Task to complete =>
Show each line of the records below where the word "pixels" occurs.

*** Begin section ***

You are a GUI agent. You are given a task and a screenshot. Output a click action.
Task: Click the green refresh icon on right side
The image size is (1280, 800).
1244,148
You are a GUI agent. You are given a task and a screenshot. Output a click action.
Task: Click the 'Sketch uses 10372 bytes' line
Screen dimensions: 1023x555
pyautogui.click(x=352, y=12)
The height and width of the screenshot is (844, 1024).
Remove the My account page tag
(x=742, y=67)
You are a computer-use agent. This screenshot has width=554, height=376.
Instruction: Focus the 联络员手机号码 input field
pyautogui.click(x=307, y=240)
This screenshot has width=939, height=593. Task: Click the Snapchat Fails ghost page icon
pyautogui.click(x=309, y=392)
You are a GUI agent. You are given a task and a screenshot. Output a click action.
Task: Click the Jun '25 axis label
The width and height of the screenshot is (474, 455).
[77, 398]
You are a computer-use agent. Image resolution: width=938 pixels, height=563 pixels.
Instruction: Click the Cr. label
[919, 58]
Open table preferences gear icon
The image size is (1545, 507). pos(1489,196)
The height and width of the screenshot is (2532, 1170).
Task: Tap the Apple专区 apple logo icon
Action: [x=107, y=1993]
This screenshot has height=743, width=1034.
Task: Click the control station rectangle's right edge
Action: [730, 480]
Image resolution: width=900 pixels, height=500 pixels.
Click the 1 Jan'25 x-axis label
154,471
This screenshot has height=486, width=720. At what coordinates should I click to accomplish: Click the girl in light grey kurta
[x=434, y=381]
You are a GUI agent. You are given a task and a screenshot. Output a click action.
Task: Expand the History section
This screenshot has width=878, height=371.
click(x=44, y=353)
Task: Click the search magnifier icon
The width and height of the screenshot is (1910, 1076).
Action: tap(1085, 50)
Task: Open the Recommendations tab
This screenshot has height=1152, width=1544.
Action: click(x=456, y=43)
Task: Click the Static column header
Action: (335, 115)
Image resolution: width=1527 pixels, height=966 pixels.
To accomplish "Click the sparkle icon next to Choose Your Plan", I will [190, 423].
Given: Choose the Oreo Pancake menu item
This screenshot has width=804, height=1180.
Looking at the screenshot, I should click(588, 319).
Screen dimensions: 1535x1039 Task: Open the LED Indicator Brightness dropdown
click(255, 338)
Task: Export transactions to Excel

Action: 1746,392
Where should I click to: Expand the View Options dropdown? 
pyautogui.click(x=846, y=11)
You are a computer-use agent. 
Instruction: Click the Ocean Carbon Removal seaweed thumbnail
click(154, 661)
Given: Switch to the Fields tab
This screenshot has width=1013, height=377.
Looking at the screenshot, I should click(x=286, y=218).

*** End section ***

Exercise response =>
You are a computer-use agent. Image resolution: width=938 pixels, height=563 pixels.
Image resolution: width=900 pixels, height=500 pixels.
Image resolution: width=1527 pixels, height=966 pixels.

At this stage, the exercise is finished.